When attending college, classrooms should be a place where students have an equal opportunity to learn. While institutions work hard to ensure students of various backgrounds are accepted, certain circumstances can make accessing parts of the curriculum difficult.
In a 2018 survey conducted by the EDUCAUSE Learning Initiative, 900 education community members ranked education accessibility as one of the most important key issues in teaching. This highlights the demand for classroom innovations that can ease the burden some students have with grasping learning material.
Luckily, exploration in new tools has opened the door for new technological advances that can be adopted by universities to help students make the most of their experience.
Leverage AI to Boost Student Learning
Physical impairments, learning disabilities or language barriers can be major roadblocks for students hoping to have full access to university courses. However, investments in technology and partnerships between universities and corporate entities are bringing futuristic solutions to campus.
Brian Trager, Associate Director of the Center on Access Technology, Rochester Institute of Technology National Technical Institute for the Deaf.
At the Rochester Institute of Technology's National Technical Institute for the Deaf (RIT/NTID), students were having trouble engaging in lectures as their attention was split between following sign language interpreters, reading slides with course material and taking their own notes.
In response, the university forged a partnership with Microsoft to pilot the use of Microsoft Translator to transcribe professors’ words on students’ personal devices in real time, in whatever language they choose, using artificial intelligence.
Using Presentation Translator, professors allow the AI to scan their PowerPoint slides for keywords and phrases before class. The program then builds a specialized vocabulary for the class that day, which results in more accurate transcripts, explains Brian Trager, associate director of the school’s Center on Access Technology, in an interview with EdTech.
“It typically takes a few minutes to build the model, but the accuracy can improve as much as 30 percent over a base model, which is a no-frills model that deals with everyday terms,” he says.
After the system scans the slides, professors use Jabra 930 headsets during the lecture to pick up their words and caption them across the screen. At the end of the lecture, professors can choose to send students a copy of the transcript to review.
The program has been especially helpful for deaf and hard-of-hearing students taking science, technology, engineering and mathematics classes at RIT, especially the 700 who take classes with hearing students on campus.
“The first time I saw it running, I was so excited; I thought, ‘Wow, I can get information at the same time as my hearing peers,’” freshman Joseph Adjei tells Microsoft.
The program also helps Adjei communicate with hearing classmates outside of class.

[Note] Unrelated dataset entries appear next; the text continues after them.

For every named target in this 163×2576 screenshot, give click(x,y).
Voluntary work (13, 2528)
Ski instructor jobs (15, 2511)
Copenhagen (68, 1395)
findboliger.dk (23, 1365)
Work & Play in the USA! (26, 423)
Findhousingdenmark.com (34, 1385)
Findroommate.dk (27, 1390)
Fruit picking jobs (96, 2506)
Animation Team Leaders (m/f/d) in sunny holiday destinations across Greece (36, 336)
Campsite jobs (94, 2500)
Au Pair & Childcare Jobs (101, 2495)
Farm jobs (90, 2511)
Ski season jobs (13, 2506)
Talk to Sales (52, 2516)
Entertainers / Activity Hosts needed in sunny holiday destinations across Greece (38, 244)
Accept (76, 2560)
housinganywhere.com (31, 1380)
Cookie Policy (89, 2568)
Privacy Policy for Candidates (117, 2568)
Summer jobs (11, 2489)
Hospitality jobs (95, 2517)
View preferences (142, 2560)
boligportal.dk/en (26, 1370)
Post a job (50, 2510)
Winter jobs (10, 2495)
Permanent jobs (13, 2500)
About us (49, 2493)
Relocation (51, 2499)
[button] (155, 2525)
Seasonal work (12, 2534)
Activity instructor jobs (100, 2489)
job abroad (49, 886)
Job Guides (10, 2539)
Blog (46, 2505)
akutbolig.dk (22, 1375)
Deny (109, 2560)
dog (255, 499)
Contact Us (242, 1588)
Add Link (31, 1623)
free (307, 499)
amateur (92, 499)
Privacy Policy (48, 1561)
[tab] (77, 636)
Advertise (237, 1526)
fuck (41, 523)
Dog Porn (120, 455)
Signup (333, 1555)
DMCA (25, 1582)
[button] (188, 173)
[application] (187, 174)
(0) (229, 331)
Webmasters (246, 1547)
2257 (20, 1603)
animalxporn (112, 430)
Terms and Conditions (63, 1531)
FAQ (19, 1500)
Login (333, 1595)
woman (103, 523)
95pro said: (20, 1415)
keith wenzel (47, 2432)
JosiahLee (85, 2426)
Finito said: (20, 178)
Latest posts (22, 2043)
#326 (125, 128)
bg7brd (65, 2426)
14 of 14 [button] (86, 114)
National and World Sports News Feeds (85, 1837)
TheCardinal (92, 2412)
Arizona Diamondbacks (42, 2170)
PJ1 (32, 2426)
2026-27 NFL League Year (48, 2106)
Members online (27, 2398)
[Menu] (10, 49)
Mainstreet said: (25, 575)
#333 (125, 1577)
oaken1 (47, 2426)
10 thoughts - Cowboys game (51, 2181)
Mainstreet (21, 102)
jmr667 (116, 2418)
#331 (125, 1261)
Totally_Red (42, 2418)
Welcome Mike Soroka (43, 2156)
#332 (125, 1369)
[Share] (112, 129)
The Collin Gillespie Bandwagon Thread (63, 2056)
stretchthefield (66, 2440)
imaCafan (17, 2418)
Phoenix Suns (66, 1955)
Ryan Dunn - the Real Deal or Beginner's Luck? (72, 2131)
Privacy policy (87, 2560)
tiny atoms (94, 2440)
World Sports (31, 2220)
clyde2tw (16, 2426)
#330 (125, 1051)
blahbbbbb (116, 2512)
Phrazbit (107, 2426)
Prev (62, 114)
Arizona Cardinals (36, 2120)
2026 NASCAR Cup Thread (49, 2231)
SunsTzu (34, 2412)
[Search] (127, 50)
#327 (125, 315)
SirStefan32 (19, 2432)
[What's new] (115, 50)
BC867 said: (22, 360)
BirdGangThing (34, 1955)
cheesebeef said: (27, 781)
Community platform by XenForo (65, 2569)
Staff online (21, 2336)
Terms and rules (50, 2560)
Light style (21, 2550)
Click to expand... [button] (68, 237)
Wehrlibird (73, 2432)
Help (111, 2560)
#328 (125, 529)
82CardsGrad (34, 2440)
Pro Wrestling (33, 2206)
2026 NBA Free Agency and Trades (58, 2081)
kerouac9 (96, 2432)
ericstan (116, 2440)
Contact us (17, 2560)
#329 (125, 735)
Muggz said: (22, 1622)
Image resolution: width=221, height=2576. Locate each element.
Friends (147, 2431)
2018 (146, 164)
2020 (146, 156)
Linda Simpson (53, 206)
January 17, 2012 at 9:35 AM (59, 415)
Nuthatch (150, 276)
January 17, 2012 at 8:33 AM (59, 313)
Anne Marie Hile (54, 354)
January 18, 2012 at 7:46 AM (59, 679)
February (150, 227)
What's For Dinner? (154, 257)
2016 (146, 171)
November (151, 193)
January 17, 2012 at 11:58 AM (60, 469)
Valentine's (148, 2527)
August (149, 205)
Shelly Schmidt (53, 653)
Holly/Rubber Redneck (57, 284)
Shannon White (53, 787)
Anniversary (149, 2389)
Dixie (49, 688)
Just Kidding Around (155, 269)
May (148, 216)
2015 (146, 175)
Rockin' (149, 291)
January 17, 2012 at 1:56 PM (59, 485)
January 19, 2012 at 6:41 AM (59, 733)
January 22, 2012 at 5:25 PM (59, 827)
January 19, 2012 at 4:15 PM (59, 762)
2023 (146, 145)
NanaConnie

“Sometimes when we have conversations they speak too fast and I can’t lip read them. So, I just grab the phone and we do it that way so that I can get what is going on,” Adjei says.
Trager, along with Gary Behm, director of CAT, has implemented the technology in 14 classrooms with positive results.
“So far, our preliminary data has shown very high marks for Microsoft Translator in the classroom,” says Trager. “Being that this was our first year deploying the system in the classroom, we couldn’t be more thrilled that it has been received positively among students and faculty alike.”